Giusto per fare due conti, che qui di soldi non si parla mai e invece io voglio rompere questo tabù. Per tutti i libri che ho scritto e pubblicato con regolare casa editrice in cartaceo dal 2013 a oggi, non ho percepito mai più di 1.300 euro nette di anticipo a romanzo. Magari scritto così sembrano anche tante, ma… prendi per esempio Non c’è gusto senza te. Ci ho lavorato incessantemente per tre mesi e mezzo, cinque giorni alla settimana, per circa 5/6 ore al giorno, cioè per circa 350 ore (senza contare il tempo trascorso documentandomi, ragionando con Gloria sulla trama, facendo ricerca e leggendo testi di approfondimento per conoscere meglio il cioccolato e la sua lavorazione).
Orbene, se la matematica non è un’opinione, e non lo è, il mio compenso orario è stato di circa 3,7 euro nette. Abbastanza per contribuire a tre mesi e mezzo di budget famigliare o poterlo definire un “lavoro”? Decisamente no.
Ah, ma dirai, ci sono le royalties!
Ecco, anche lì, sicuramente le percentuali differiranno da autore ad autore, da casa editrice a casa editrice, ma per quanto mi riguarda, sempre per Non c’è gusto senza te, io avevo diritto a 0,60 centesimi a copia (e solo una volta che la casa editrice avesse recuperato l’anticipo di cui sopra, cioè solo dopo aver venduto, per esempio, almeno 2.166 copie cartacee).

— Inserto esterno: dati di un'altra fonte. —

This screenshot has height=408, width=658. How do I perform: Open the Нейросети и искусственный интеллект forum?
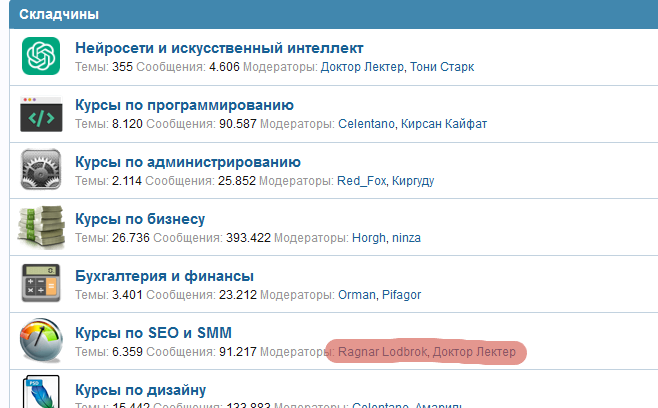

A queste cifre “attive” vanno poi a sommarsi quelle “passive”, cioè i trasferimenti per le presentazioni, la benzina, i treni, il tempo, che hanno eroso in fretta i 1.300 euro di cui sopra, trasformando il romanzo in una voce passiva del budget famigliare.
Di sicuro il mio è e resta un esempio personale. In giro ci sono autori e autrici che guadagnano cifre diverse, in alcuni casi molto di più, in altri molto di meno. Ma, salvo rare eccezioni, credo di poter tranquillamente dire che chi scrive non lo fa per i soldi.
Però a questo punto, la domanda nasce spontanea (lo diceva uno che si chiamava Lubrano e se non sai chi è non preoccuparti, significa solo che sei molto, molto più giovane di me!).
Chi scrive, perché scrive?
Se tu scrivi, di sicuro sai già perché lo fai. Tiro a indovinare:
- hai un messaggio da comunicare;
- ti diverte;
- vuoi emozionare;
- vuoi essere letta;
- ti piace sapere di avere “creato” qualcosa;
- lo sognavi sin da bambina;
- vuoi regalare momenti spensierati;
- vuoi condividere una passione.
Sono tutti motivi stupendi e leciti. Ma se ci fai caso, la maggior parte di essi presuppone che la scrittura possieda una sorta di proprietà transitiva per cui qualcosa che è dentro di te passa a qualcun altro o accende qualcosa in qualcun altro.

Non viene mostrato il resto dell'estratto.